[Collection entries]
##############################

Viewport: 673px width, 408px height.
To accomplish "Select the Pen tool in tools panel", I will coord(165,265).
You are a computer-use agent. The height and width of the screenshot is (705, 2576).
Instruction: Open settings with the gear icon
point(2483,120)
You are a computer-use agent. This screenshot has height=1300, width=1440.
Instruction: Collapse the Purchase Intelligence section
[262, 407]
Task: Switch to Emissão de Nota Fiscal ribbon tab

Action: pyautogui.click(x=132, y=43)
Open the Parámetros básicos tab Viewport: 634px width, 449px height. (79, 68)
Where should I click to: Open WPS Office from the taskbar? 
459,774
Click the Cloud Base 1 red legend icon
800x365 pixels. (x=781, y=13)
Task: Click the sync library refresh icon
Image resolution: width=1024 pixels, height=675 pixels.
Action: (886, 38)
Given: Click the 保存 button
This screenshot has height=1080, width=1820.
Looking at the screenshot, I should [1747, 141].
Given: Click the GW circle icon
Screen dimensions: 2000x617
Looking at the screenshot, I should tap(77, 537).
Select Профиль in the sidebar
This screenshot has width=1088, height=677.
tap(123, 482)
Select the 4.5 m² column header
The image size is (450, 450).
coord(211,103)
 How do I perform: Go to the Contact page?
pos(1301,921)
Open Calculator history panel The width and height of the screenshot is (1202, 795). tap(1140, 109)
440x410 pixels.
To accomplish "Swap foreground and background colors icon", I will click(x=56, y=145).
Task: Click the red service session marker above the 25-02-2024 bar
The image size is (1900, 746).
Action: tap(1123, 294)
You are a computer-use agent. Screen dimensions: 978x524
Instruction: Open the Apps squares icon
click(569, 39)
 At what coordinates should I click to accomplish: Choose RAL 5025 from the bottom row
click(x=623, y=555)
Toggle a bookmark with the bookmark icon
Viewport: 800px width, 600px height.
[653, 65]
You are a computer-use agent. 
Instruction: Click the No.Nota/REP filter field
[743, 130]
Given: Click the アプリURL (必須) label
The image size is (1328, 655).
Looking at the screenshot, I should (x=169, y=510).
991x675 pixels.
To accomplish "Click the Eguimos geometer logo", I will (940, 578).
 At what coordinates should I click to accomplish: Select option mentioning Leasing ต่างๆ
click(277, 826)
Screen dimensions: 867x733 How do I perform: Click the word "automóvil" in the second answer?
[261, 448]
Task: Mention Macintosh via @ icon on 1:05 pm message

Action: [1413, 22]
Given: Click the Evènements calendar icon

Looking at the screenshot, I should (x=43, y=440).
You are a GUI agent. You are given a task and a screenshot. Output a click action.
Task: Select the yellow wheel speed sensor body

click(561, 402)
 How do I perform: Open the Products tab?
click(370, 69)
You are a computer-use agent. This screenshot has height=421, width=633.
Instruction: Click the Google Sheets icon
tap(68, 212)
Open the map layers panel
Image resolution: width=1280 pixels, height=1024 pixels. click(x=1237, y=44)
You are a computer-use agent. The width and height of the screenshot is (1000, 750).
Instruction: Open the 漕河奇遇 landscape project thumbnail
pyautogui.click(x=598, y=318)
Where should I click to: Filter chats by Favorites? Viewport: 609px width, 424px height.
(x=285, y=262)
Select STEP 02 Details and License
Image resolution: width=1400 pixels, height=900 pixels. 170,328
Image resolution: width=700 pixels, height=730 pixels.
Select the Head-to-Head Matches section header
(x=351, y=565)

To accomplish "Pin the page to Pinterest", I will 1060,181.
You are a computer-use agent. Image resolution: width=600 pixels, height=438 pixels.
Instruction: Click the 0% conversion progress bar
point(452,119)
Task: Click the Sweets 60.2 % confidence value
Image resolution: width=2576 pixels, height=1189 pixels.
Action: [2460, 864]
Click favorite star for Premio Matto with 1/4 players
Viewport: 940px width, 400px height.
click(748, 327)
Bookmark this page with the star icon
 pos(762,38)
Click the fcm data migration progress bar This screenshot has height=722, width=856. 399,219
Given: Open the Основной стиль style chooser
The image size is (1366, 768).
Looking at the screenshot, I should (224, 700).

##############################

HOW TO COMPLETE THIS TASK:
Each of the lines from the one that contains "Instruction: Click the No.Nota/REP" through the last line of the data needs to be repeated exactly, with no others.

TASK RESPONSE:
Instruction: Click the No.Nota/REP filter field
[743, 130]
Given: Click the アプリURL (必須) label
The image size is (1328, 655).
Looking at the screenshot, I should (x=169, y=510).
991x675 pixels.
To accomplish "Click the Eguimos geometer logo", I will (940, 578).
 At what coordinates should I click to accomplish: Select option mentioning Leasing ต่างๆ
click(277, 826)
Screen dimensions: 867x733 How do I perform: Click the word "automóvil" in the second answer?
[261, 448]
Task: Mention Macintosh via @ icon on 1:05 pm message

Action: [1413, 22]
Given: Click the Evènements calendar icon

Looking at the screenshot, I should (x=43, y=440).
You are a GUI agent. You are given a task and a screenshot. Output a click action.
Task: Select the yellow wheel speed sensor body

click(561, 402)
 How do I perform: Open the Products tab?
click(370, 69)
You are a computer-use agent. This screenshot has height=421, width=633.
Instruction: Click the Google Sheets icon
tap(68, 212)
Open the map layers panel
Image resolution: width=1280 pixels, height=1024 pixels. click(x=1237, y=44)
You are a computer-use agent. The width and height of the screenshot is (1000, 750).
Instruction: Open the 漕河奇遇 landscape project thumbnail
pyautogui.click(x=598, y=318)
Where should I click to: Filter chats by Favorites? Viewport: 609px width, 424px height.
(x=285, y=262)
Select STEP 02 Details and License
Image resolution: width=1400 pixels, height=900 pixels. 170,328
Image resolution: width=700 pixels, height=730 pixels.
Select the Head-to-Head Matches section header
(x=351, y=565)

To accomplish "Pin the page to Pinterest", I will 1060,181.
You are a computer-use agent. Image resolution: width=600 pixels, height=438 pixels.
Instruction: Click the 0% conversion progress bar
point(452,119)
Task: Click the Sweets 60.2 % confidence value
Image resolution: width=2576 pixels, height=1189 pixels.
Action: [2460, 864]
Click favorite star for Premio Matto with 1/4 players
Viewport: 940px width, 400px height.
click(748, 327)
Bookmark this page with the star icon
 pos(762,38)
Click the fcm data migration progress bar This screenshot has height=722, width=856. 399,219
Given: Open the Основной стиль style chooser
The image size is (1366, 768).
Looking at the screenshot, I should (224, 700).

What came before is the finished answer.